(EXTRACTED ENTRIES):
^^^^^^^^

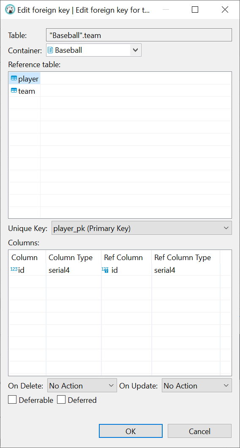Click the Cancel button
Image resolution: width=240 pixels, height=448 pixels.
pyautogui.click(x=199, y=431)
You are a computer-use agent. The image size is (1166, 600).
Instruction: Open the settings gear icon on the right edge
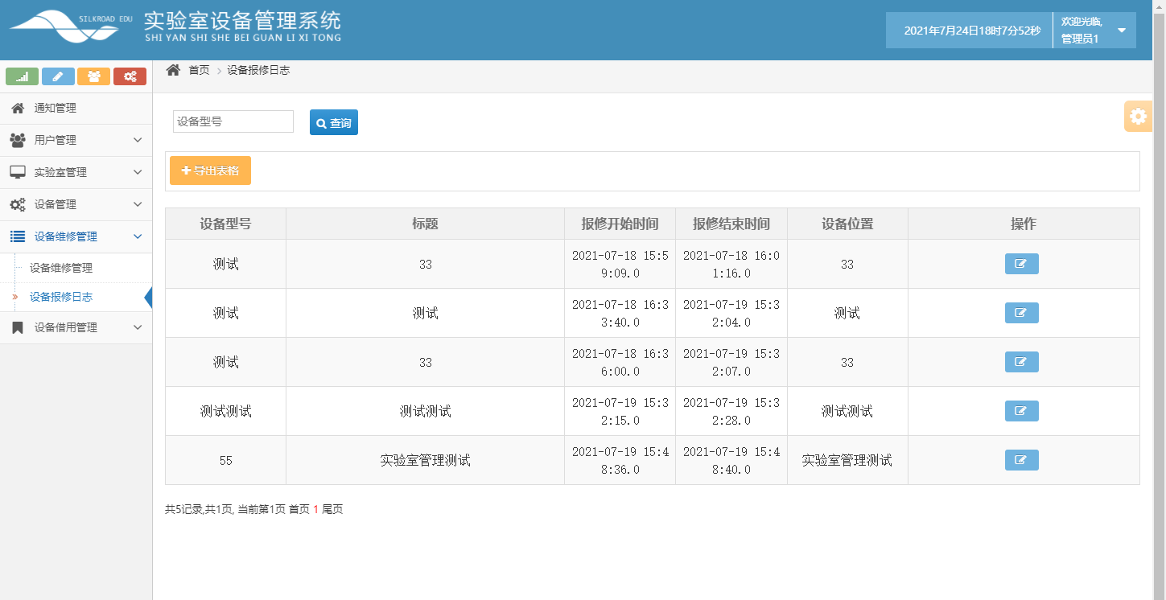[x=1138, y=116]
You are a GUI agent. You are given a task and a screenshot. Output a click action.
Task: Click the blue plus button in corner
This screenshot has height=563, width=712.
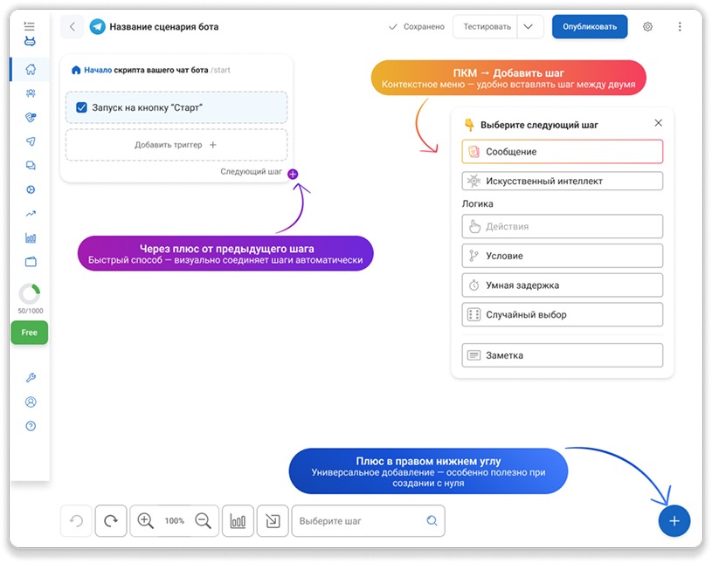[x=674, y=521]
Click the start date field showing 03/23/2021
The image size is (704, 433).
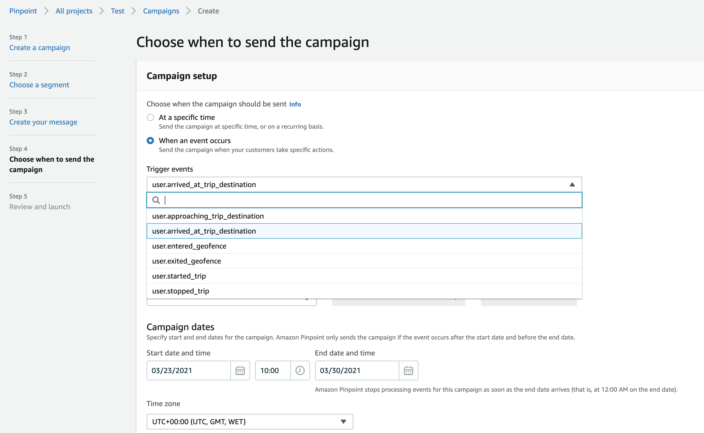[189, 371]
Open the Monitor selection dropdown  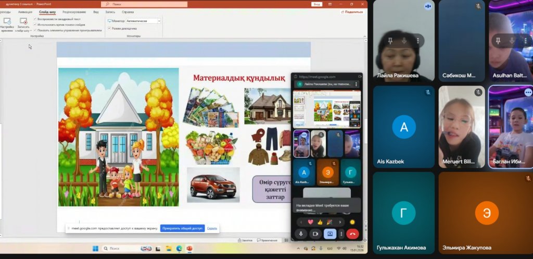(x=144, y=21)

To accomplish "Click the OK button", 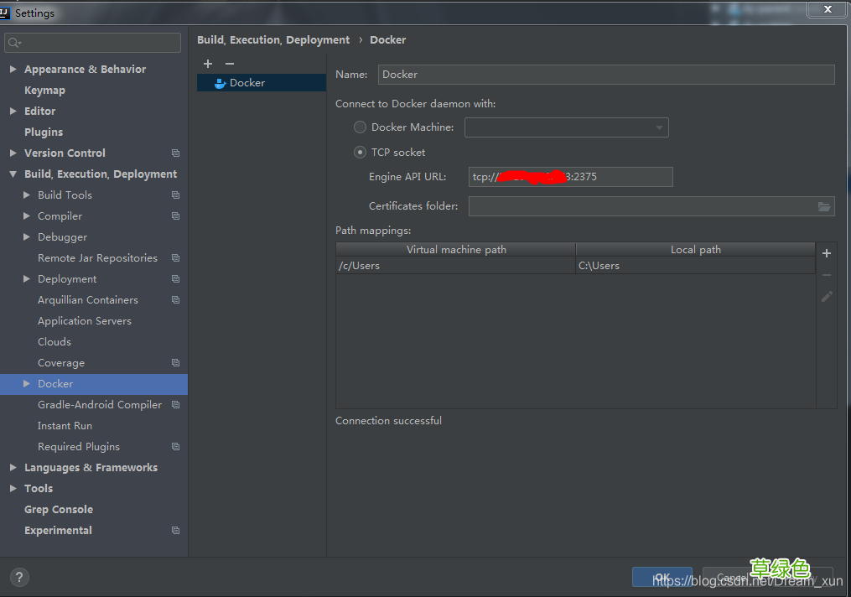I will 662,577.
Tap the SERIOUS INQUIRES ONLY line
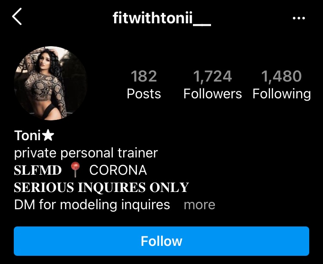Viewport: 323px width, 264px height. pos(101,187)
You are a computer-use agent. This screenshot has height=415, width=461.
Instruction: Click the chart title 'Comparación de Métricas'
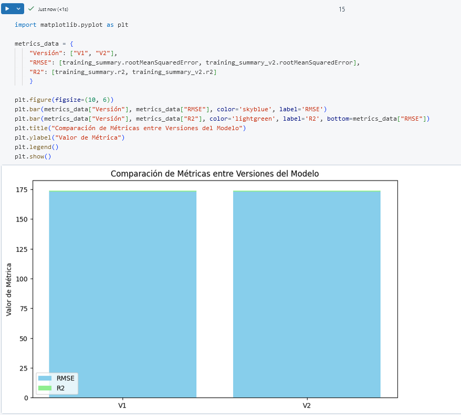pyautogui.click(x=214, y=174)
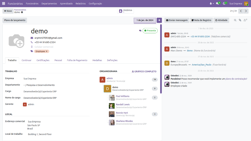Click the search magnifier in chatter
This screenshot has width=251, height=141.
pyautogui.click(x=235, y=20)
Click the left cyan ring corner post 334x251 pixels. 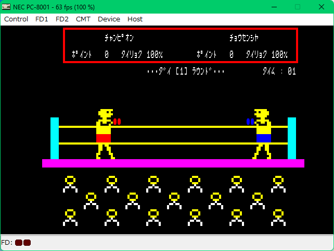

^^^^^^^^

For this exercise, copy every line of the data that holds "agent".

You are a computer-use agent. The image size is (1166, 600).
You are a GUI agent. You are given a task and a screenshot. Output a click action.
You are a computer-use agent. This screenshot has height=415, width=461.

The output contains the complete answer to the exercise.